Deputy District Attorney Dan Hilford, who handles many juvenile cases, said there are juveniles who are violent and incorrigible, and cracking down on them is appropriate.

"Some of those people are creating a lot of destruction and human misery," Hilford said.

"I think that this is a reaction, that people have noticed juvenile crime is not where it should be," Shea said, noting the juvenile crime rates have not dropped as sharply as adult crime rates, which are now are at mid-’60s levels.

Lum agrees Prop. 21 is a reaction to heinous tales of violent youths. But he said it is also reactionary, an emotional response to a complex problem that demands more fundamental solutions.

"The biggest concern for me is the powerfully negative message Prop. 21 sends about young people," Lum said. "Shouldn't Prop. 21, if it's really effective, be a deterrent to these kids? But it isn't."

"For a lot of people being punished, it ain't no big deal. They've been punished their whole lives," Lum said. "You can't scare these kids."

Yet if you can reach them in some fundamental way that helps them turn around their lives, you've not only saved them, but you've also saved the taxpayers money–and saved someone else from being victimized in the future.

"This is not about hugging a thug," Manzella said. "This is about making society a safer place. This beating people up doesn't work, and it will come back to haunt us."

Or as Lum put it: "Prevention equals public safety."

Prevention, though, is no easy task, not nearly as easy as getting tough. Prevention, to people like Lum, means fundamentally rethinking how we as a society raise our children.

"We don't have the will to do what needs to be done," Lum said.

What needs to be done, according to Lum, are things like improving educational and economic opportunities in poor areas, creating better support services for at-risk children, and emphasizing rehabilitation instead of punishment for lawbreakers. And it means rediscovering the concepts of mercy and compassion.

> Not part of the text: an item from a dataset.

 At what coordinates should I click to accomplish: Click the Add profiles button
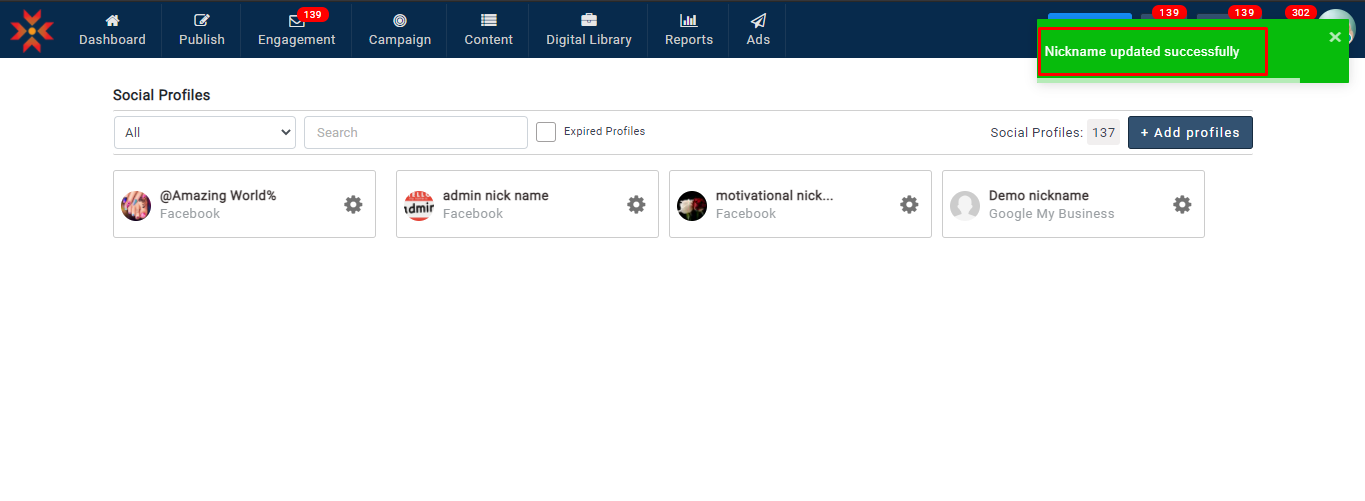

Such long-term, big-picture types of solutions have increasingly fallen out of favor with the voting masses, who have come to expect the instant and easy solutions to complex problems that many politicians promise.

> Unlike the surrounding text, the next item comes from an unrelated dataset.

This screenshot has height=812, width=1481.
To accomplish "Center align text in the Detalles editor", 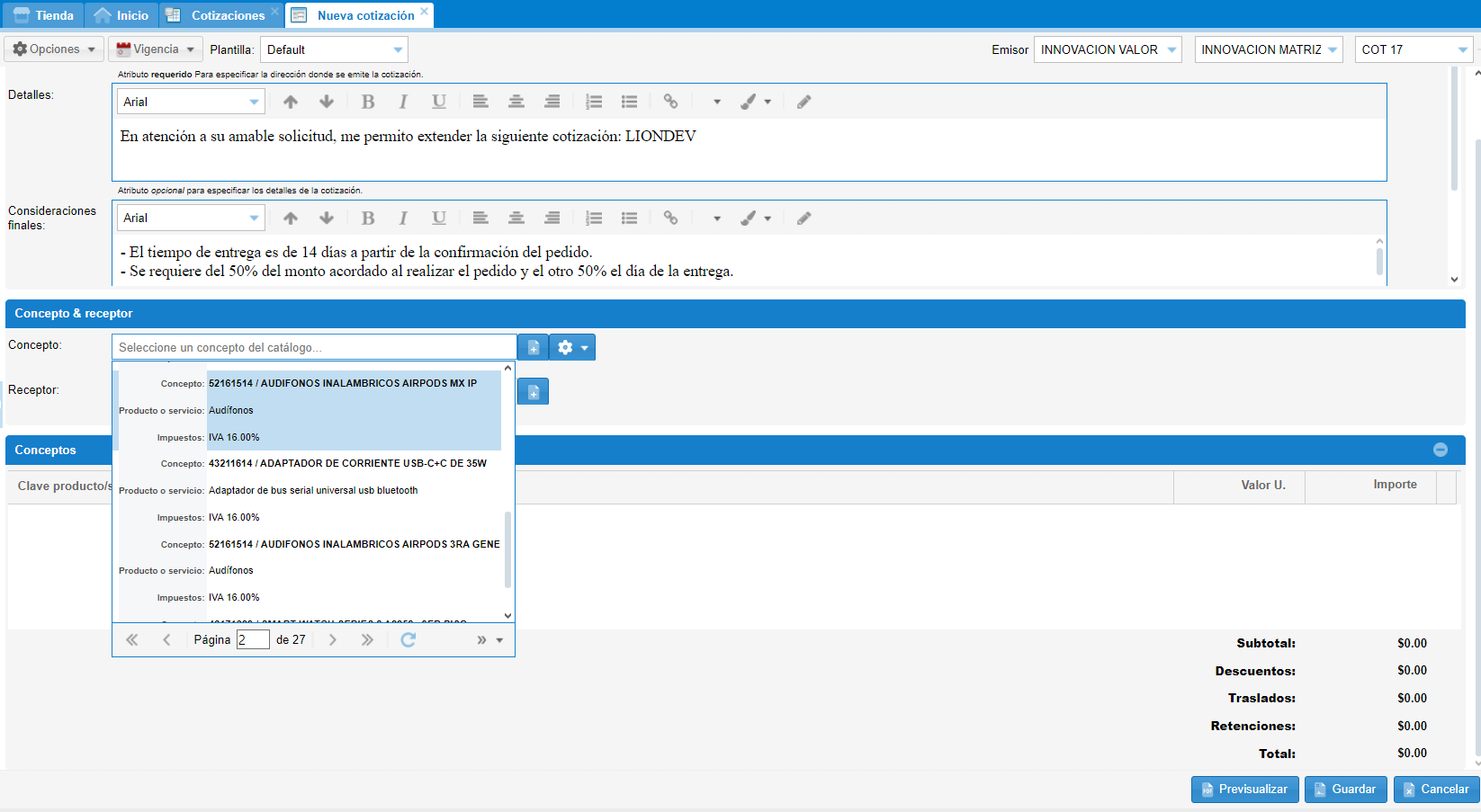I will click(516, 102).
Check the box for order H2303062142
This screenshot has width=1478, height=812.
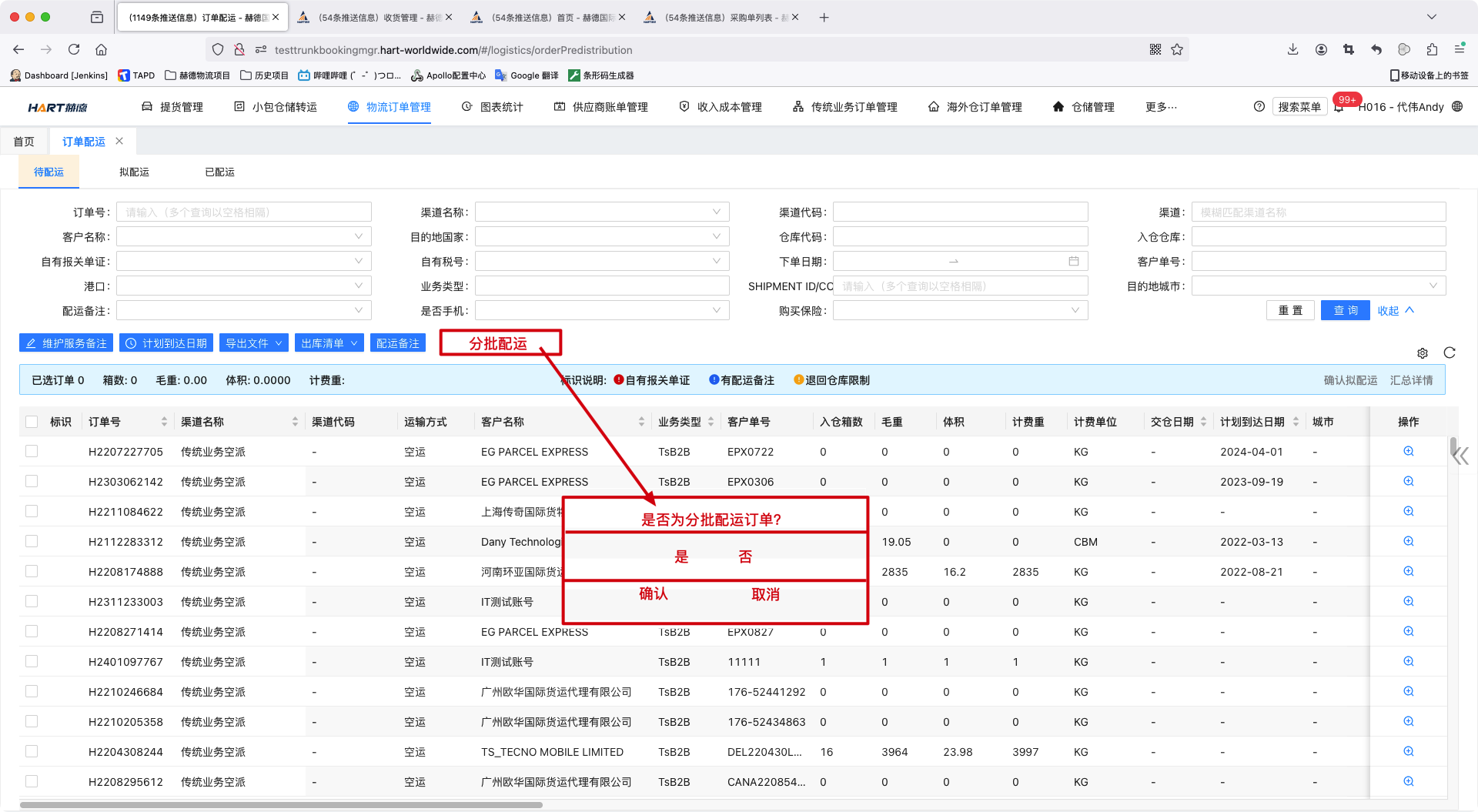coord(32,482)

"The real seed of this whole problem is domestic violence and child abuse," Manzella said, digging even deeper to point to the economic inequities that often contribute to violence in the home.

Manzella thinks he understands why voters approved Prop. 21: It was easy, a quick fix to a complicated problem that helps us feel safe, to feel like we're doing something, thus absolving us of responsibility for the underlying problems of poverty, racism, and economic inequities.

"When you can blame people, you don't have to take responsibility," Manzella said. "This country has everybody burning the candle at both ends, so we can't even think about these problems. But if we were encouraged to think and deal with these problems, we would find the solutions." Æ

New Times staff writer Steven T. Jones should probably be locked up.